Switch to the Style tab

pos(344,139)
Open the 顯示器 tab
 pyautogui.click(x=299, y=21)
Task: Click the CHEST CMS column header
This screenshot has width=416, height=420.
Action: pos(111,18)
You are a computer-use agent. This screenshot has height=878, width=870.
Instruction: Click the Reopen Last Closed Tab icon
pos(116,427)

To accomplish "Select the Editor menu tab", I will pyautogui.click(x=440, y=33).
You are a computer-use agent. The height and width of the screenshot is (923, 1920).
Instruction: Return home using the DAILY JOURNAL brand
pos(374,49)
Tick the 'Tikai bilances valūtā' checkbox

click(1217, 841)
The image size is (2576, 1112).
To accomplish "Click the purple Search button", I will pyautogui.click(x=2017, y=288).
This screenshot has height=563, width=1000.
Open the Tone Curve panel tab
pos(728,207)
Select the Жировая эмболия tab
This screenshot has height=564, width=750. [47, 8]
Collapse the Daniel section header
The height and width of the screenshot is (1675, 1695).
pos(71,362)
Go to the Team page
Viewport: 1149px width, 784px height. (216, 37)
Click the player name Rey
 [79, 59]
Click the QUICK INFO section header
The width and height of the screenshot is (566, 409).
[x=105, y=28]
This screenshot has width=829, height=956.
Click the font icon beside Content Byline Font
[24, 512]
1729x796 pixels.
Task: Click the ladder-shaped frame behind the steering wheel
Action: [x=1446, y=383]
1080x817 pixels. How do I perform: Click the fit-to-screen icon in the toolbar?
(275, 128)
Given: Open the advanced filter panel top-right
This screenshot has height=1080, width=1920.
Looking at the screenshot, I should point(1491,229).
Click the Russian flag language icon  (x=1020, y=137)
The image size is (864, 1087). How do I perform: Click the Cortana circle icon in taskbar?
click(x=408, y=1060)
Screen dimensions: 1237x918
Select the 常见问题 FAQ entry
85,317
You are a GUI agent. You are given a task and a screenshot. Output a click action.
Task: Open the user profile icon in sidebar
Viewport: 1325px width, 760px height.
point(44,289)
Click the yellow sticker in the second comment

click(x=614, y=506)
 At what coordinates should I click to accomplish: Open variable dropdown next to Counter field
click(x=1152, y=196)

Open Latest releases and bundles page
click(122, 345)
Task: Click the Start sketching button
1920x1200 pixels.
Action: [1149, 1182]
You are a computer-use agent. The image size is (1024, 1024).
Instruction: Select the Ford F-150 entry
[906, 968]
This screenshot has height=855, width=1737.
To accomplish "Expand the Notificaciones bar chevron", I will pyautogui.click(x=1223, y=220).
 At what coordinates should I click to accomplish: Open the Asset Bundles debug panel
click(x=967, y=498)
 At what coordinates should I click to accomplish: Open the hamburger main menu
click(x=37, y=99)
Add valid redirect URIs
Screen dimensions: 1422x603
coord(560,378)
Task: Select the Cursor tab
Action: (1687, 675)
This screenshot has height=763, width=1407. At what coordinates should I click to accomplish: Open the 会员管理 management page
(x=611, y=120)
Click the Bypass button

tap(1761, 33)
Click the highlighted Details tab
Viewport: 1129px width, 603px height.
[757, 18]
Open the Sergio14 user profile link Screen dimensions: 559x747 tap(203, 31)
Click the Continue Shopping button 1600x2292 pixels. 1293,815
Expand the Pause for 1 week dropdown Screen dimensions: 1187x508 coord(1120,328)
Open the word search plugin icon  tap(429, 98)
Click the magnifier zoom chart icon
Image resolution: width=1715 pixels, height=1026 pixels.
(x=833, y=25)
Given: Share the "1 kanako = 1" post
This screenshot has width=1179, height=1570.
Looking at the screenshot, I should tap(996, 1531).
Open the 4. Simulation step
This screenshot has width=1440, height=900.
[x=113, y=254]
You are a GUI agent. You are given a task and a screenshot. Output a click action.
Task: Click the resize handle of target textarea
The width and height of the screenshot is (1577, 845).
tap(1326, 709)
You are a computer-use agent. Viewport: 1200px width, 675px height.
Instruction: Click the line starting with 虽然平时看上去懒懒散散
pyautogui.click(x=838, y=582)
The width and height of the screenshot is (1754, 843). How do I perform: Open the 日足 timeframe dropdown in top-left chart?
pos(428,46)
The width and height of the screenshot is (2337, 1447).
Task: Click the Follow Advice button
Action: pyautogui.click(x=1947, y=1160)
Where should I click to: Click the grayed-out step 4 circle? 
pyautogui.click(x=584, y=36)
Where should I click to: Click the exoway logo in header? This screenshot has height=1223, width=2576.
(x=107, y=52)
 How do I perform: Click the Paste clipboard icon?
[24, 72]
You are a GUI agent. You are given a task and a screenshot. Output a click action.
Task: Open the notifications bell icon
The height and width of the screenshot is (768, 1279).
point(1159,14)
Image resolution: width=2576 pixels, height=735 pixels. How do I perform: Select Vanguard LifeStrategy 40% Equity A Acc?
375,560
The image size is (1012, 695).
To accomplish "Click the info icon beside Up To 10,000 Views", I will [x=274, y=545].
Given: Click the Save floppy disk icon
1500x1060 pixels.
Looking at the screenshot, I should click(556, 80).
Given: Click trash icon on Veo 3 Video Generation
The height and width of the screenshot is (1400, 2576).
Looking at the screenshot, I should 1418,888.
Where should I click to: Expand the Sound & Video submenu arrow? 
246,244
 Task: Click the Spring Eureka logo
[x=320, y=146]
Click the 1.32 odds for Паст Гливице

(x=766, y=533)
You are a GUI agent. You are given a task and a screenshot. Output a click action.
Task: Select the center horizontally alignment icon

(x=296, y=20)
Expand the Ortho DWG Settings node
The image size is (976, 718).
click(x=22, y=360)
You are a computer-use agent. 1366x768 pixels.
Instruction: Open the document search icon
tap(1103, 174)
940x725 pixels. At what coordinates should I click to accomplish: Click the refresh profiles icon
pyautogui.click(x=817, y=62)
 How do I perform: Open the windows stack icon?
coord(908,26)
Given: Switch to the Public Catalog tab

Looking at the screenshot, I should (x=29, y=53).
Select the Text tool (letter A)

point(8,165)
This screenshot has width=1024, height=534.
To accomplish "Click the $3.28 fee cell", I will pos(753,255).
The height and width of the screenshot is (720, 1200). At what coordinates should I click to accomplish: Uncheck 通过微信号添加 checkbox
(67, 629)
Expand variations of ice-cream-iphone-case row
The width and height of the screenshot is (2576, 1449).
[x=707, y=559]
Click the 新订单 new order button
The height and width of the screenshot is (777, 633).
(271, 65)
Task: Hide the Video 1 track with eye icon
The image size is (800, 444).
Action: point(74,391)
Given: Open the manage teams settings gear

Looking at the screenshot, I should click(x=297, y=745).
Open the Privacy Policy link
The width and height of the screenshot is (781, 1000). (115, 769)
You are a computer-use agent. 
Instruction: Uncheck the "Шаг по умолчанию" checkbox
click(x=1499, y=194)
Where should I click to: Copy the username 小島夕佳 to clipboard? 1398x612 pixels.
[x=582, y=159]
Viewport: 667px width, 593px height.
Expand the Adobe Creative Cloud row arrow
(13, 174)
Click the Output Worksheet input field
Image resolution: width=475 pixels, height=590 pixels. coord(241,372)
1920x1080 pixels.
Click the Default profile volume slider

* * * * * * * * *

# Descrição da tarefa
Extraia todas as linhas acima, sem alterar nenhum caractere.

# Resposta da tarefa
Switch to the Style tab

pos(344,139)
Open the 顯示器 tab
 pyautogui.click(x=299, y=21)
Task: Click the CHEST CMS column header
This screenshot has width=416, height=420.
Action: pos(111,18)
You are a computer-use agent. This screenshot has height=878, width=870.
Instruction: Click the Reopen Last Closed Tab icon
pos(116,427)

To accomplish "Select the Editor menu tab", I will pyautogui.click(x=440, y=33).
You are a computer-use agent. The height and width of the screenshot is (923, 1920).
Instruction: Return home using the DAILY JOURNAL brand
pos(374,49)
Tick the 'Tikai bilances valūtā' checkbox

click(1217, 841)
The image size is (2576, 1112).
To accomplish "Click the purple Search button", I will pyautogui.click(x=2017, y=288).
This screenshot has height=563, width=1000.
Open the Tone Curve panel tab
pos(728,207)
Select the Жировая эмболия tab
This screenshot has height=564, width=750. [47, 8]
Collapse the Daniel section header
The height and width of the screenshot is (1675, 1695).
pos(71,362)
Go to the Team page
Viewport: 1149px width, 784px height. (216, 37)
Click the player name Rey
 [79, 59]
Click the QUICK INFO section header
The width and height of the screenshot is (566, 409).
[x=105, y=28]
This screenshot has width=829, height=956.
Click the font icon beside Content Byline Font
[24, 512]
1729x796 pixels.
Task: Click the ladder-shaped frame behind the steering wheel
Action: [x=1446, y=383]
1080x817 pixels. How do I perform: Click the fit-to-screen icon in the toolbar?
(275, 128)
Given: Open the advanced filter panel top-right
This screenshot has height=1080, width=1920.
Looking at the screenshot, I should point(1491,229).
Click the Russian flag language icon  (x=1020, y=137)
The image size is (864, 1087). How do I perform: Click the Cortana circle icon in taskbar?
click(x=408, y=1060)
Screen dimensions: 1237x918
Select the 常见问题 FAQ entry
85,317
You are a GUI agent. You are given a task and a screenshot. Output a click action.
Task: Open the user profile icon in sidebar
Viewport: 1325px width, 760px height.
point(44,289)
Click the yellow sticker in the second comment

click(x=614, y=506)
 At what coordinates should I click to accomplish: Open variable dropdown next to Counter field
click(x=1152, y=196)

Open Latest releases and bundles page
click(122, 345)
Task: Click the Start sketching button
1920x1200 pixels.
Action: [1149, 1182]
You are a computer-use agent. The image size is (1024, 1024).
Instruction: Select the Ford F-150 entry
[906, 968]
This screenshot has height=855, width=1737.
To accomplish "Expand the Notificaciones bar chevron", I will pyautogui.click(x=1223, y=220).
 At what coordinates should I click to accomplish: Open the Asset Bundles debug panel
click(x=967, y=498)
 At what coordinates should I click to accomplish: Open the hamburger main menu
click(x=37, y=99)
Add valid redirect URIs
Screen dimensions: 1422x603
coord(560,378)
Task: Select the Cursor tab
Action: (1687, 675)
This screenshot has height=763, width=1407. At what coordinates should I click to accomplish: Open the 会员管理 management page
(x=611, y=120)
Click the Bypass button

tap(1761, 33)
Click the highlighted Details tab
Viewport: 1129px width, 603px height.
[757, 18]
Open the Sergio14 user profile link Screen dimensions: 559x747 tap(203, 31)
Click the Continue Shopping button 1600x2292 pixels. 1293,815
Expand the Pause for 1 week dropdown Screen dimensions: 1187x508 coord(1120,328)
Open the word search plugin icon  tap(429, 98)
Click the magnifier zoom chart icon
Image resolution: width=1715 pixels, height=1026 pixels.
(x=833, y=25)
Given: Share the "1 kanako = 1" post
This screenshot has width=1179, height=1570.
Looking at the screenshot, I should tap(996, 1531).
Open the 4. Simulation step
This screenshot has width=1440, height=900.
[x=113, y=254]
You are a GUI agent. You are given a task and a screenshot. Output a click action.
Task: Click the resize handle of target textarea
The width and height of the screenshot is (1577, 845).
tap(1326, 709)
You are a computer-use agent. Viewport: 1200px width, 675px height.
Instruction: Click the line starting with 虽然平时看上去懒懒散散
pyautogui.click(x=838, y=582)
The width and height of the screenshot is (1754, 843). How do I perform: Open the 日足 timeframe dropdown in top-left chart?
pos(428,46)
The width and height of the screenshot is (2337, 1447).
Task: Click the Follow Advice button
Action: pyautogui.click(x=1947, y=1160)
Where should I click to: Click the grayed-out step 4 circle? 
pyautogui.click(x=584, y=36)
Where should I click to: Click the exoway logo in header? This screenshot has height=1223, width=2576.
(x=107, y=52)
 How do I perform: Click the Paste clipboard icon?
[24, 72]
You are a GUI agent. You are given a task and a screenshot. Output a click action.
Task: Open the notifications bell icon
The height and width of the screenshot is (768, 1279).
point(1159,14)
Image resolution: width=2576 pixels, height=735 pixels. How do I perform: Select Vanguard LifeStrategy 40% Equity A Acc?
375,560
The image size is (1012, 695).
To accomplish "Click the info icon beside Up To 10,000 Views", I will [x=274, y=545].
Given: Click the Save floppy disk icon
1500x1060 pixels.
Looking at the screenshot, I should click(556, 80).
Given: Click trash icon on Veo 3 Video Generation
The height and width of the screenshot is (1400, 2576).
Looking at the screenshot, I should 1418,888.
Where should I click to: Expand the Sound & Video submenu arrow? 
246,244
 Task: Click the Spring Eureka logo
[x=320, y=146]
Click the 1.32 odds for Паст Гливице

(x=766, y=533)
You are a GUI agent. You are given a task and a screenshot. Output a click action.
Task: Select the center horizontally alignment icon

(x=296, y=20)
Expand the Ortho DWG Settings node
The image size is (976, 718).
click(x=22, y=360)
You are a computer-use agent. 1366x768 pixels.
Instruction: Open the document search icon
tap(1103, 174)
940x725 pixels. At what coordinates should I click to accomplish: Click the refresh profiles icon
pyautogui.click(x=817, y=62)
 How do I perform: Open the windows stack icon?
coord(908,26)
Given: Switch to the Public Catalog tab

Looking at the screenshot, I should (x=29, y=53).
Select the Text tool (letter A)

point(8,165)
This screenshot has width=1024, height=534.
To accomplish "Click the $3.28 fee cell", I will pos(753,255).
The height and width of the screenshot is (720, 1200). At what coordinates should I click to accomplish: Uncheck 通过微信号添加 checkbox
(67, 629)
Expand variations of ice-cream-iphone-case row
The width and height of the screenshot is (2576, 1449).
[x=707, y=559]
Click the 新订单 new order button
The height and width of the screenshot is (777, 633).
(271, 65)
Task: Hide the Video 1 track with eye icon
The image size is (800, 444).
Action: point(74,391)
Given: Open the manage teams settings gear

Looking at the screenshot, I should click(x=297, y=745).
Open the Privacy Policy link
The width and height of the screenshot is (781, 1000). (115, 769)
You are a computer-use agent. 
Instruction: Uncheck the "Шаг по умолчанию" checkbox
click(x=1499, y=194)
Where should I click to: Copy the username 小島夕佳 to clipboard? 1398x612 pixels.
[x=582, y=159]
Viewport: 667px width, 593px height.
Expand the Adobe Creative Cloud row arrow
(13, 174)
Click the Output Worksheet input field
Image resolution: width=475 pixels, height=590 pixels. coord(241,372)
1920x1080 pixels.
Click the Default profile volume slider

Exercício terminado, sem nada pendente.